TAREFA CURTA 1:
Apresente como lista JSON de strings, uma por linha e sem as linhas em branco, as linhas dos registros que começam na que contém "coordinates (474, 368)." e terminam no fim dos registros, incluindo ambas as pontas.

TRECHO PARA LEITURA:

==================================================

E aqui se encontram o varguismo e o lulismo, malgré lui même,
pois, conscientemente ou não, os governos lulistas, principalmente os
dois primeiros, foram administrações programaticamente similares ao
varguismo, e, por isso mesmo tão violentamente rechaçados pela
oligarquia agroexportadora, mais e mais acompanhada por seitas
evangélicas neopentecostais. Quais são suas características marcantes
senão o desenvolvimento autônomo, a defesa da empresa nacional, a
emergência das massas, e a utilização do Estado como indutor do
desenvolvimento? Essa raiz varguista decretou o fim do mandato dilmista,
pela necessidade de brecar a continuidade do projeto lulista, que pode
ser medido com os seguintes números: de 2001 a 2009 a renda per capita
dos 10% mais ricos cresceu 1,5% ao ano, enquanto a dos 10% mais pobres
aumentou à taxa anual de 6,8%.
A
reação ao lulismo ou o combate anacrônico ao varguismo, objetivado a
partir da deposição da presidente Dilma, não se encerra com a ruptura de
2016, pois, sua tarefa atual é cerrar as vias de seu retorno (do
lulismo), amanhã, em 2018 ou quando houver eleições. Enquanto isso,
remover as conquistas sociais que remontam seja ao varguismo, seja ao
lulismo.
Para
tal desiderato a direita não medirá esforços nem julgará meio que levem
à destruição do ex-presidente e do que ele, independentemente de sua
vontade, representa para o povo brasileiro, por que não há, da parte da
direita (a História o demonstra sobejamente), qualquer compromisso com a
democracia representativa. Isso quer dizer que as eleições até podem
ser realizadas— advirtamos sempre – mas se de todo for afastada a
hipótese de recidiva lulista, com Lula ou sem ele. Mas, como a principal
ameaça eleitoral é o ex-presidente, torna-se fundamental removê-lo do
pleito, como for dado. Se de todo revelar-se impossível deter sua
candidatura (as pesquisas de opinião indicam que hoje ele teria algo
como 50% das opções de voto), o golpe de mão, relembrando 1961, será ou
um ‘presidencialismo mitigado’, ou o parlamentarismo pleno, já em 2018,
como sem rebuços pleiteia o inquilino do Jaburu, quando, tornada
irrelevante a presidência, qualquer um poderá ser eleito, até um quadro
de esquerda, pois o poder ficará com o Congresso, independentemente de
sua ilegitimidade. Aliás, quanto mais ilegítimo, mas dócil aos projetos
da casa-grande, de quem é mero despachante.

==================================================

Um bloco de dados:
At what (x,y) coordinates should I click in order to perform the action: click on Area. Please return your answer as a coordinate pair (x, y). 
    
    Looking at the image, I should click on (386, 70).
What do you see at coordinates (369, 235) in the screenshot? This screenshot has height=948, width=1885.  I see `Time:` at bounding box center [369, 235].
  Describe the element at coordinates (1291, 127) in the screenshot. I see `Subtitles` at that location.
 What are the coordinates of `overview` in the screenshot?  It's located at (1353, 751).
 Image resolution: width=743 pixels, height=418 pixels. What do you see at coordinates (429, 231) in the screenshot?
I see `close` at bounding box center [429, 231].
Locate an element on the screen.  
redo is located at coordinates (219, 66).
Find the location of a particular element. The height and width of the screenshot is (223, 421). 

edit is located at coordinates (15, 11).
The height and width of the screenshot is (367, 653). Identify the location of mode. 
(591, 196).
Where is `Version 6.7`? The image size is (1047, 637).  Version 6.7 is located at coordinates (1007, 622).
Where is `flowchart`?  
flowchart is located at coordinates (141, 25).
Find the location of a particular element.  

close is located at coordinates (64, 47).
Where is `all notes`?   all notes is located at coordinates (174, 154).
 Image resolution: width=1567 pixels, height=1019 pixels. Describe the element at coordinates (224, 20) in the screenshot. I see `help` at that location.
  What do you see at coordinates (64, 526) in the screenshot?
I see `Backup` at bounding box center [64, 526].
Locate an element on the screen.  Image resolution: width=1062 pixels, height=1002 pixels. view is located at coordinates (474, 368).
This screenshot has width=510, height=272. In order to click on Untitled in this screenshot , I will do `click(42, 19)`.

==================================================

TAREFA CURTA 2:
Prossiga o texto sobre o varguismo e o lulismo a partir do ponto em que ele para.

RESULTADO DA TAREFA 1:
[
  "Locate an element on the screen.  Image resolution: width=1062 pixels, height=1002 pixels. view is located at coordinates (474, 368).",
  "This screenshot has width=510, height=272. In order to click on Untitled in this screenshot , I will do `click(42, 19)`."
]

RESULTADO DA TAREFA 2:
O
golpe em curso precisa de ser detido enquanto não conclui o projeto de
desmontagem do Estado nacional, de nossa economia, de nossa soberania,
de nossa ordem jurídica, e, afinal, como consequência, a desmontagem da
democracia representativa, recuperada com tantos sacrifícios.
Como
detê-lo, em face de um sistema de comunicação que professa a religião
do antinacional e do anti-povo, solidário, portanto, com a blitzkrieg desencadeada
contra as forças populares? Apelar para a resistência de um Congresso
controlado pelo que a crônica chama de baixo-clero, para significar a
composição do fisiologismo com o reacionarismo? Do Judiciário, que
desrespeita a Constituição e manipula o poder mediante o jogo de
liminares concedidas segundo o interesse político da hora? Afinal, que
esperar de um Judiciário cujo principal líder é Gilmar Mendes?
Resta-nos
confiar na reação popular, na reação dos trabalhadores, na reação da
universidade, na reação dos trabalhadores, na constituição de uma frente
de resistência ao desmonte do Estado, dos direitos sociais e da
soberania, antes que seja tarde, e voltemos à condição pré-Vargas, a de
exportadores de produtos agropecuários, de minérios, de petróleo, e a de
importadores de tudo.
Se
não redescobrirmos o caminho das ruas, a direita, que mede a reação
popular, continuará avançando e certamente não se contentará com a
condenação de Lula.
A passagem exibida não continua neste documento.